**EXERCISE BRIEF**. Every line of the material must be given again verbatim. Skip the images.

**EXCERPTED DATA**.
* * * * * * * * *
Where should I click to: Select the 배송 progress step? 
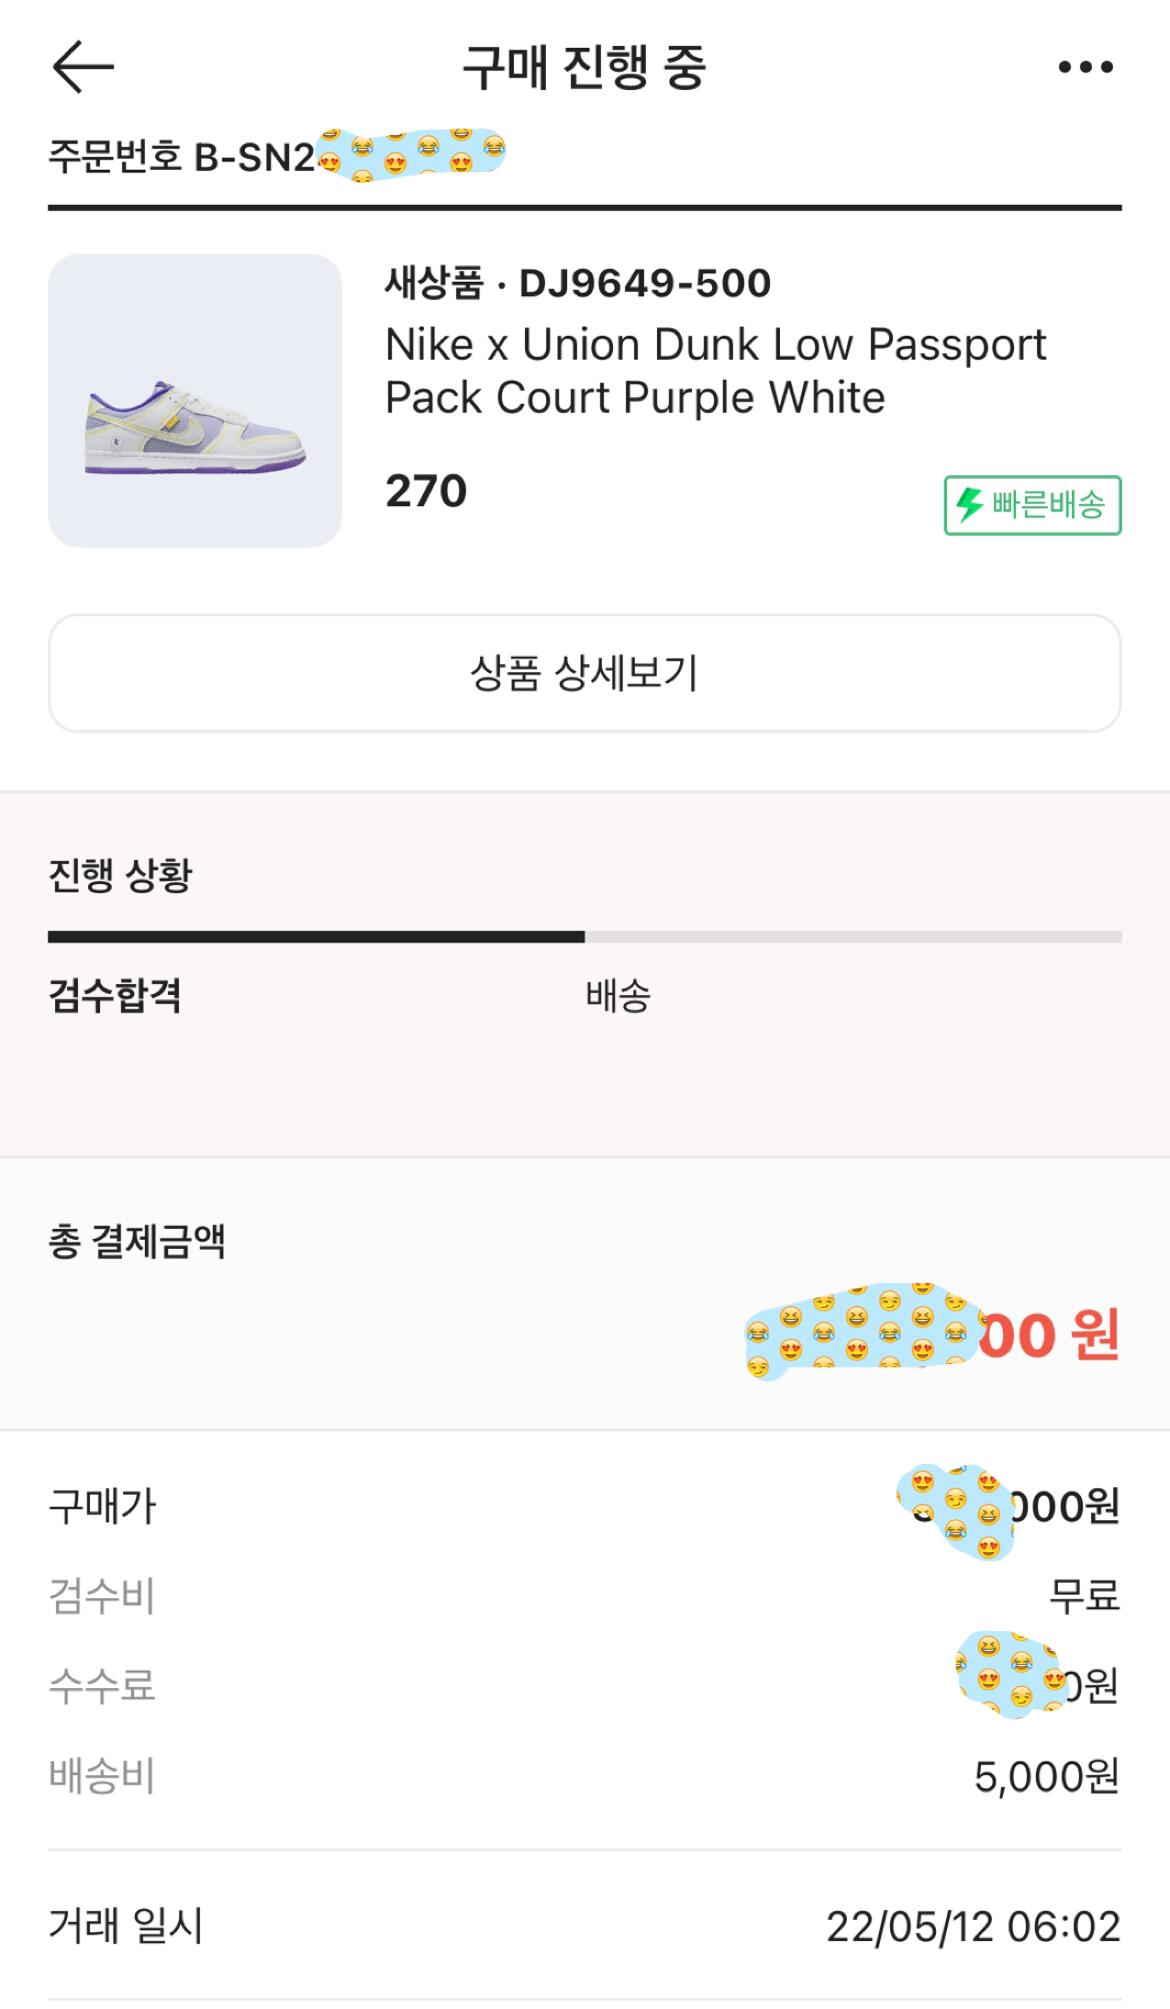618,995
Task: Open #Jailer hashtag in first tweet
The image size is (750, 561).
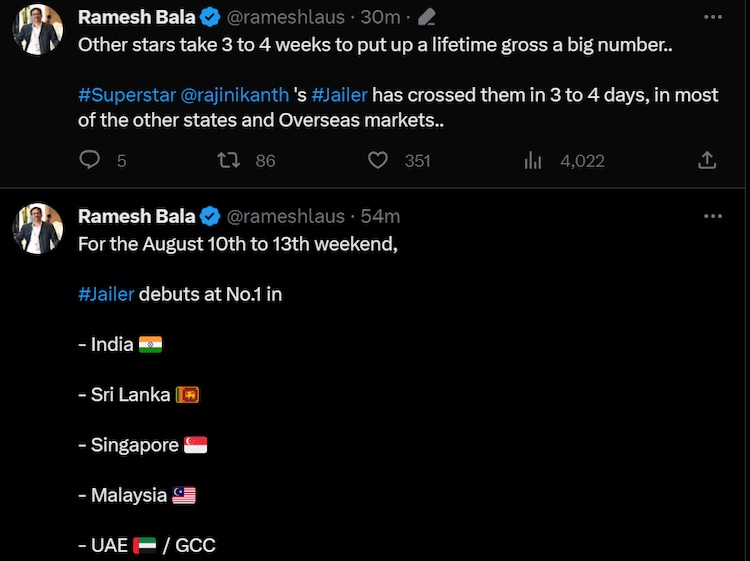Action: (x=339, y=97)
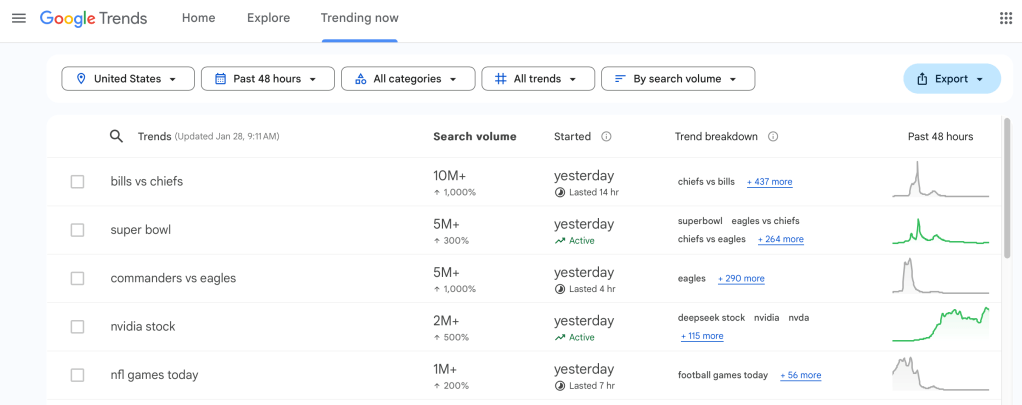
Task: Switch to the Explore tab
Action: (268, 18)
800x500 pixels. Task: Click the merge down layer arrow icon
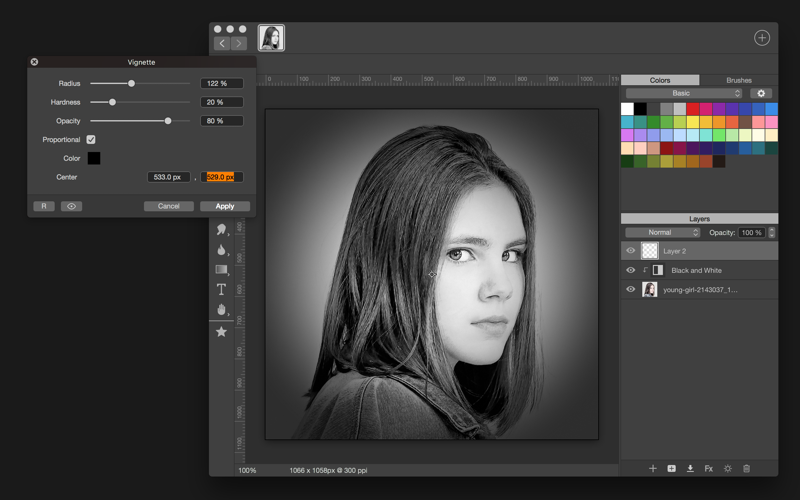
* * * * * * * * *
**ANSWER SPACE**.
Where should I click to: Select the 배송 progress step? 
618,995
Task: Open #Jailer hashtag in first tweet
The image size is (750, 561).
Action: (x=339, y=97)
Task: Switch to the Explore tab
Action: (268, 18)
800x500 pixels. Task: Click the merge down layer arrow icon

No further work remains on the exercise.